- **Task item**:
Begin your copy at the line that contains "Contact Us (562, 1474)" and carry it on, exactly, to the last line of the material below.
++++ Data shown
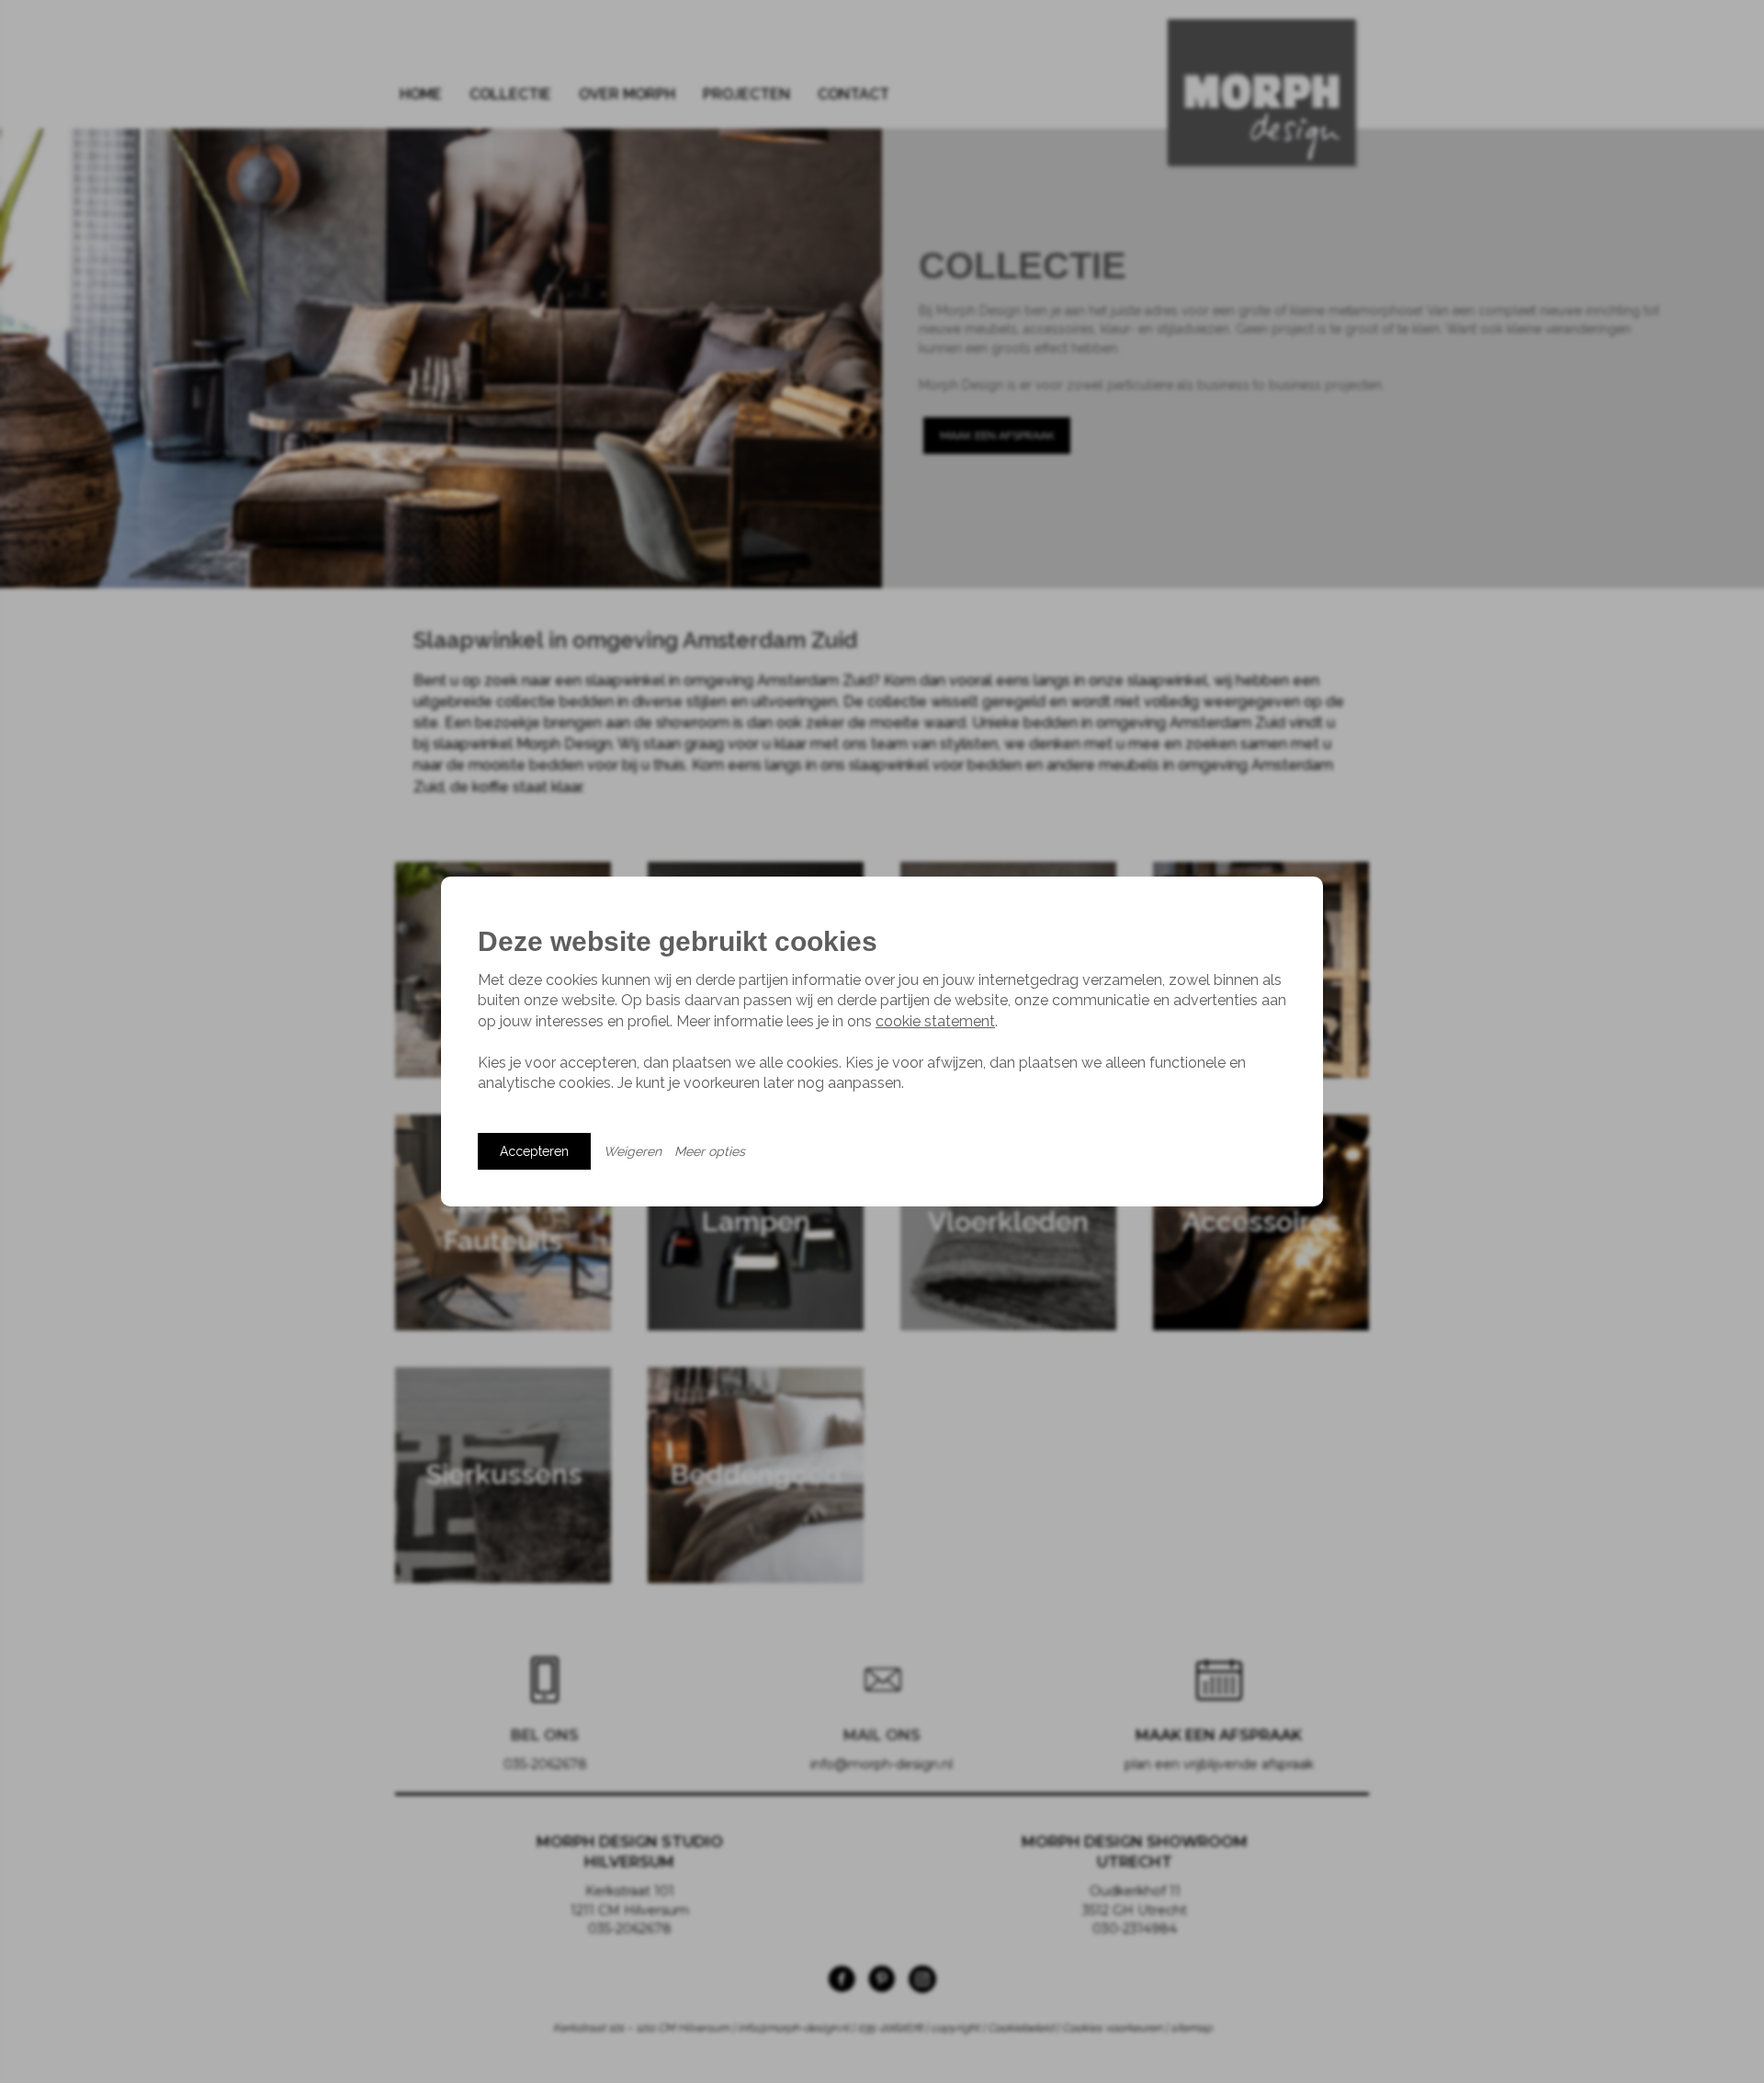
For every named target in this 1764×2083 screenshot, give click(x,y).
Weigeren (633, 1151)
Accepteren (534, 1151)
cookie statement (935, 1021)
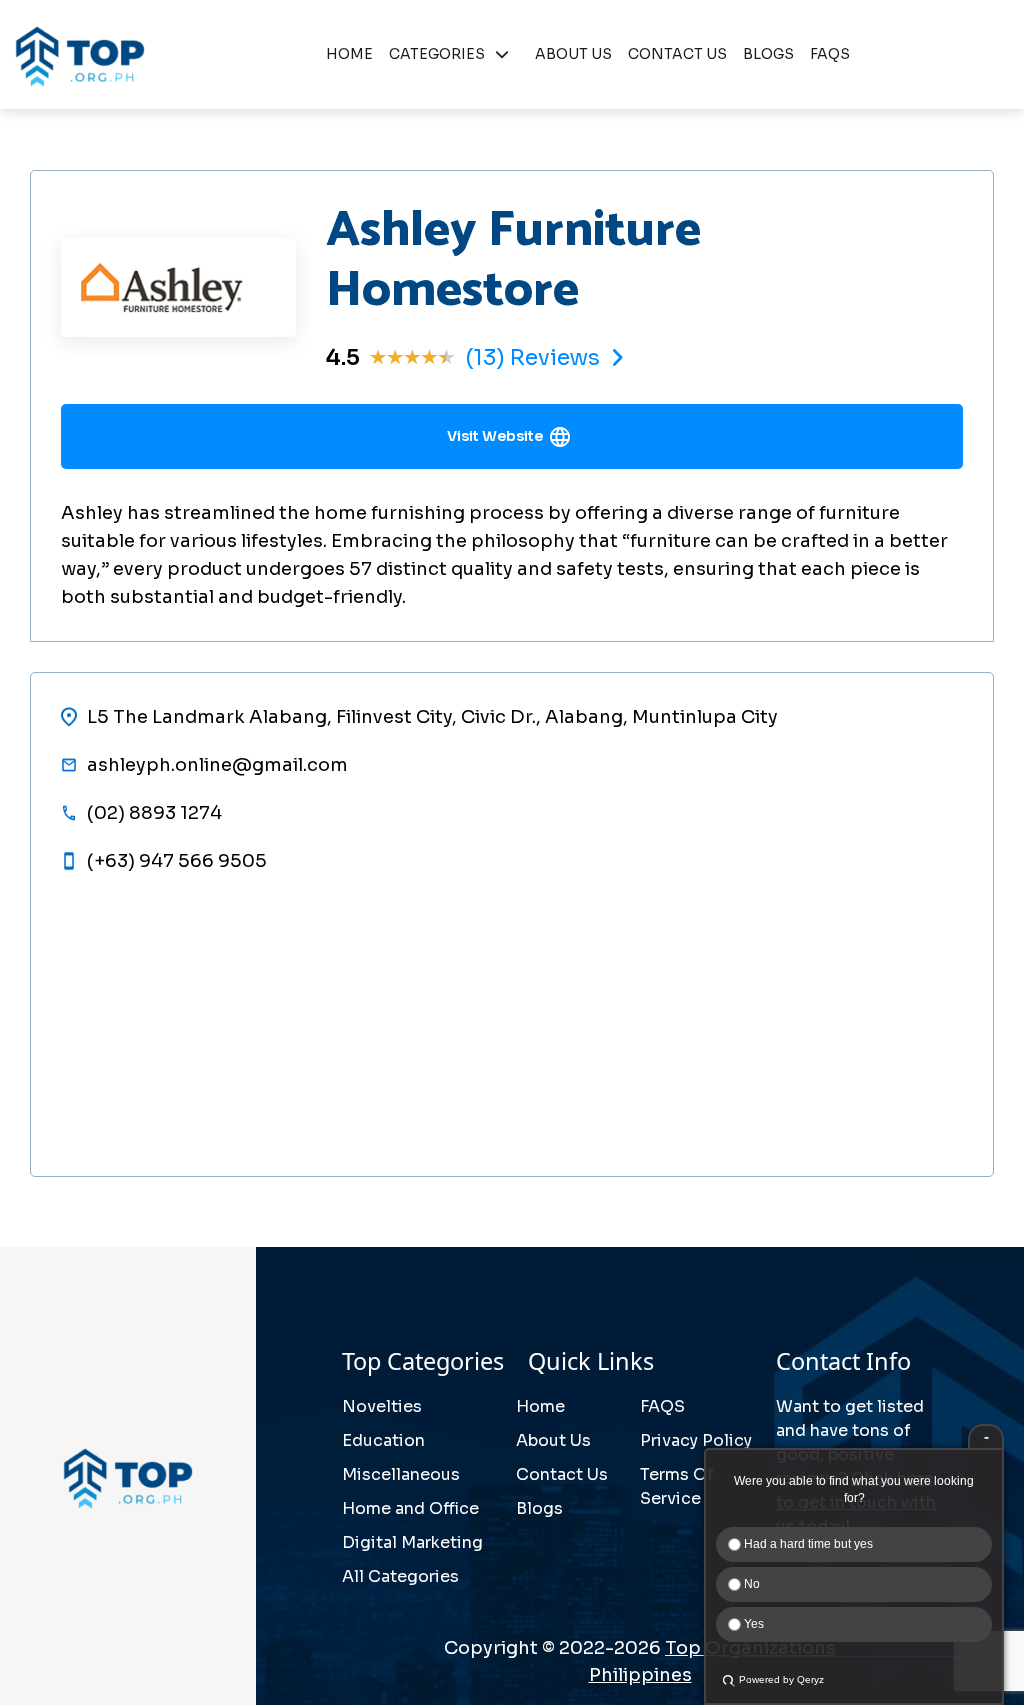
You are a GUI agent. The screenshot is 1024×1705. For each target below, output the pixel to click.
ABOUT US (573, 54)
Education (383, 1440)
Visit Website (495, 436)
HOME (349, 54)
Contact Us (562, 1474)
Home (540, 1406)
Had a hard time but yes (807, 1544)
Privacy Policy (696, 1440)
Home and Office (410, 1508)
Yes (752, 1624)
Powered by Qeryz (781, 1679)
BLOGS (768, 54)
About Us (553, 1440)
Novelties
++++++++
- **Answer for this exercise**:
Contact Us (562, 1474)
Home (540, 1406)
Had a hard time but yes (807, 1544)
Privacy Policy (696, 1440)
Home and Office (410, 1508)
Yes (752, 1624)
Powered by Qeryz (781, 1679)
BLOGS (768, 54)
About Us (553, 1440)
Novelties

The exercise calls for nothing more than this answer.